The new principal investment strategies of the Disciplined Growth Fund will be
as set forth in the following paragraphs:

       Under normal market conditions, the Fund will invest substantially all
(but no less than 65%) of its total assets in common stocks of companies
included in the Fund's benchmark index. The Manager believes that a systematic
strategy that exploits market inefficiencies can be used to produce a portfolio
for the Fund that will outperform the Fund's benchmark index while maintaining
risk characteristics similar to the benchmark.
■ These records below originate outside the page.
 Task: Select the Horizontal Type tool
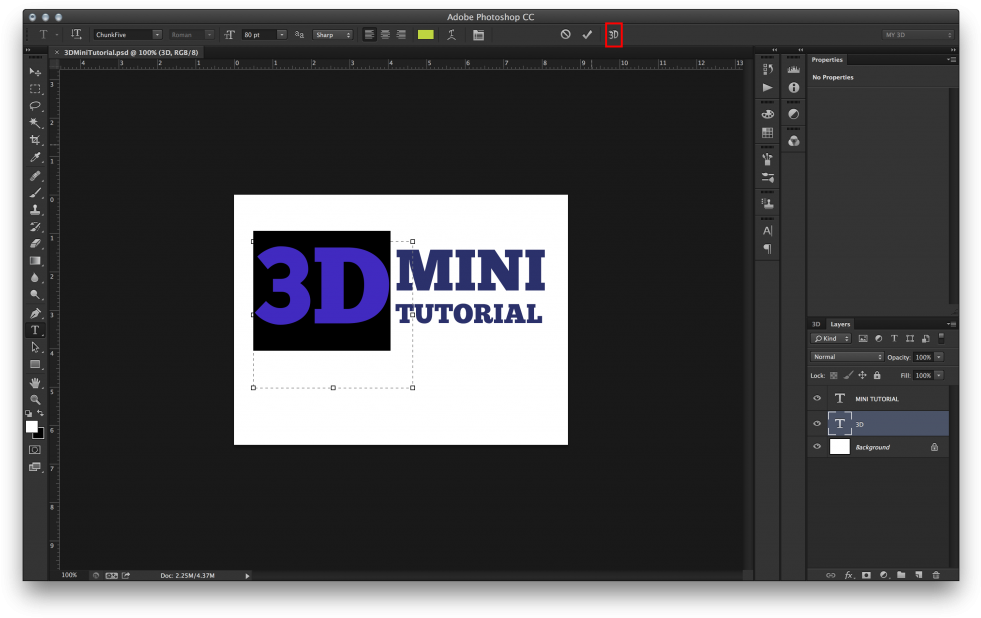35,329
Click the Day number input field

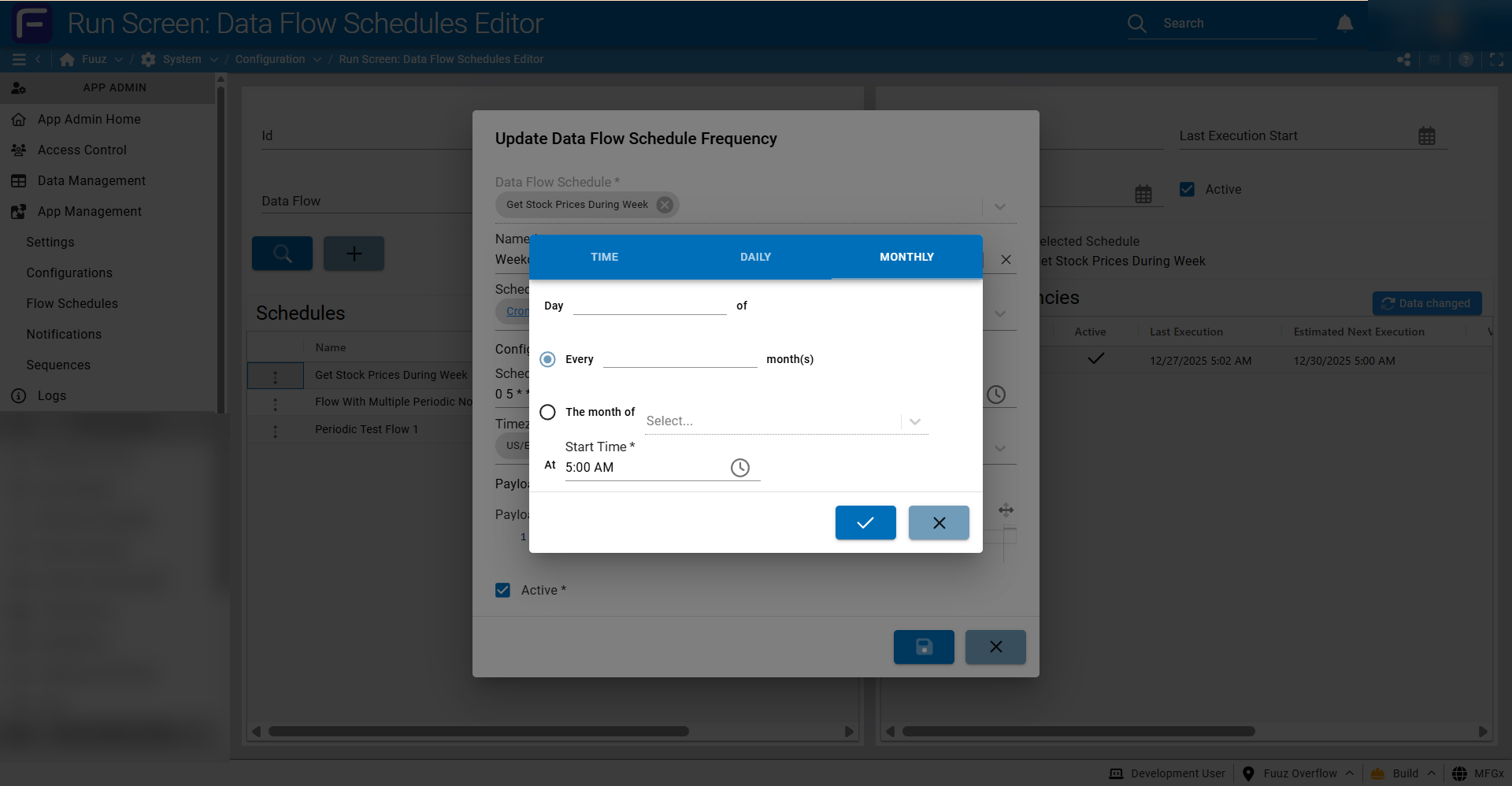[649, 306]
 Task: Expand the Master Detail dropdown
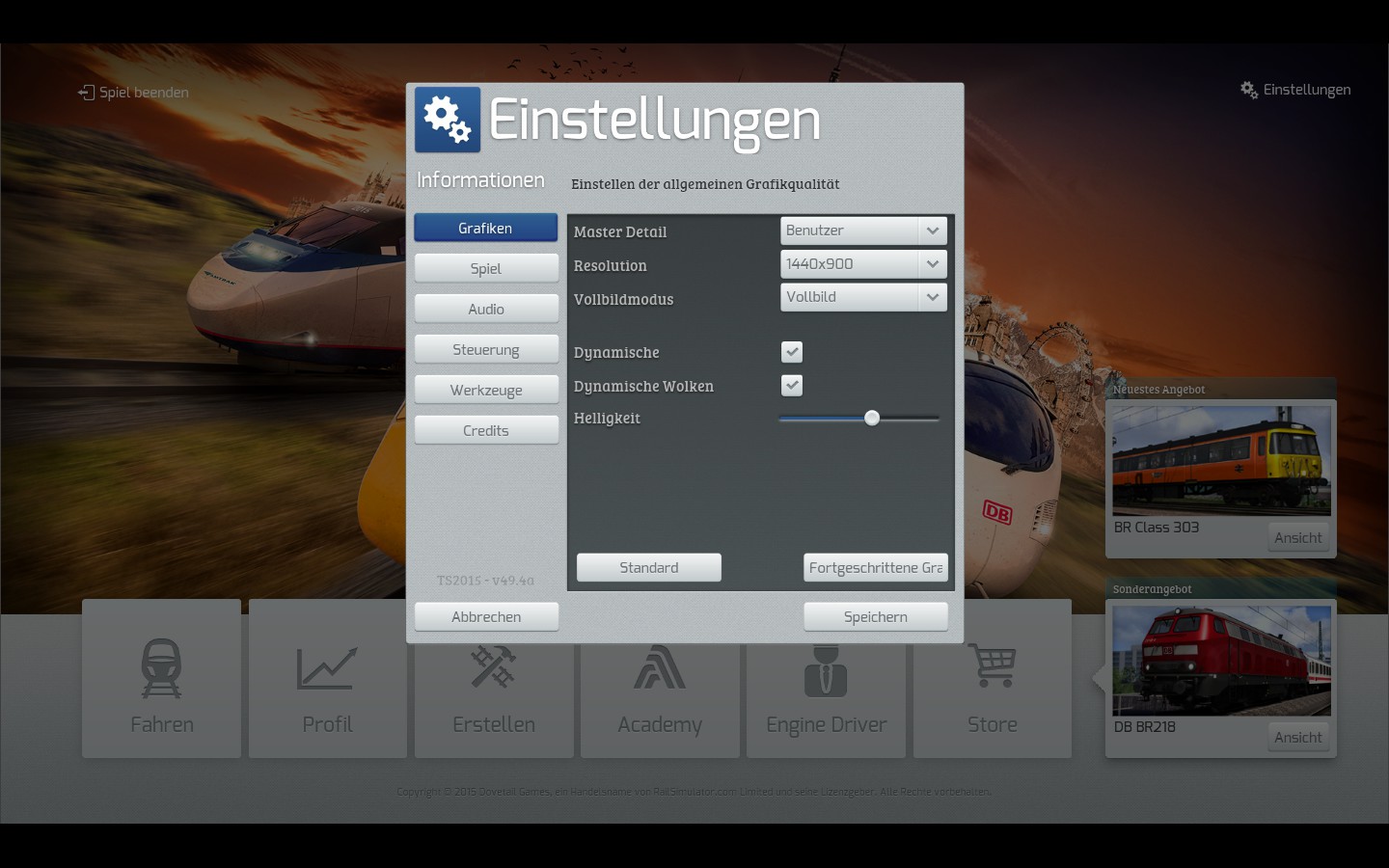click(x=932, y=231)
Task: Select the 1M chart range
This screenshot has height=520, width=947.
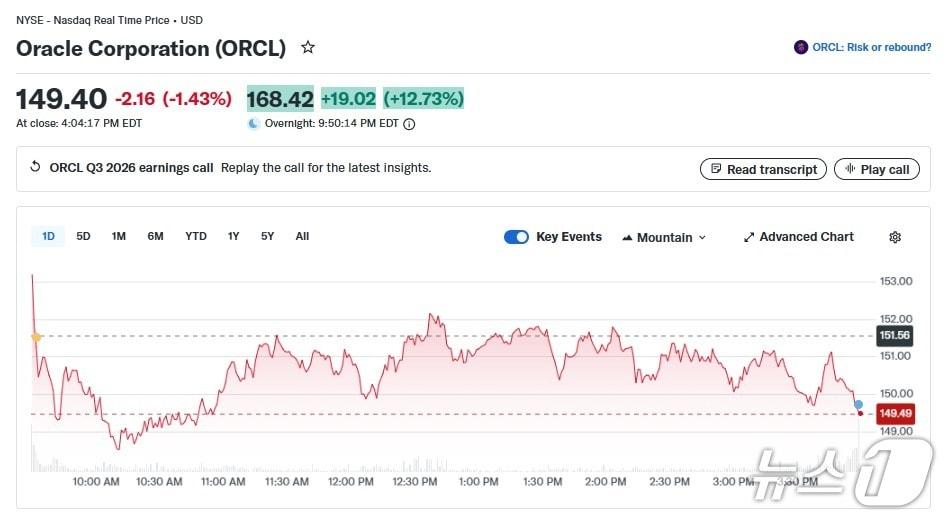Action: 119,236
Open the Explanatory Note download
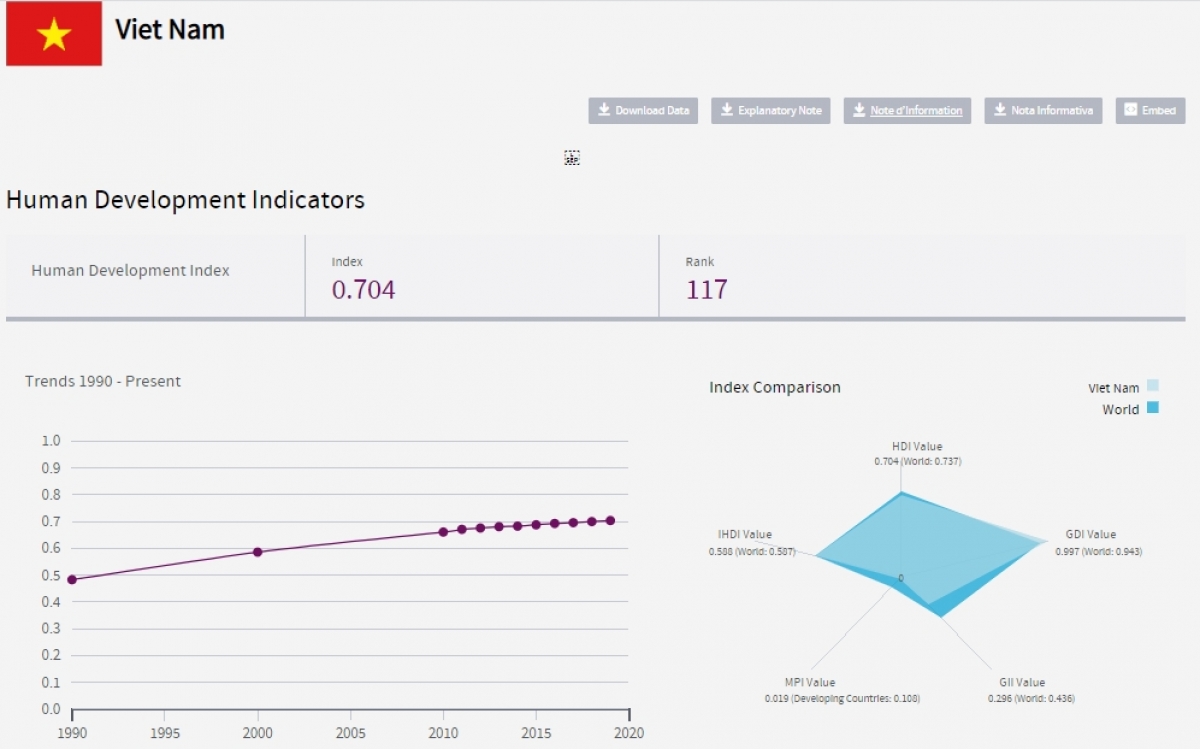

        The Manager uses quantitative analysis to identify groups of stocks
included within the Fund's benchmark index that the Manager believes will
outperform OR underperform the index. The Manager identifies these stocks
through a proprietary quantitative model that ranks all stocks within the index
based on several factors relating to a company's valuation, earnings quality,
stock price momentum and earnings improvement. Based on these rankings, the
Manager constructs a broadly diversified portfolio (the Fund will generally hold
approximately 90% of the securities in the index) by (1) overweighting
high-ranking stocks, (2) underweighting low-ranking stocks (or not holding them
at all), and (3) market-weighting those stocks that do not have especially high
or low rankings. Neither market timing nor macro economic forecasting are used
by the Manager in constructing the Fund's portfolio.



       In addition to the changes set forth above, on October 19, 2000, the
Board of Trustees also approved the elimination of non-fundamental investment
restrictions (b) through (h) listed in the Statement of Additional Information
of the Disciplined Growth Fund dated September 4, 2000.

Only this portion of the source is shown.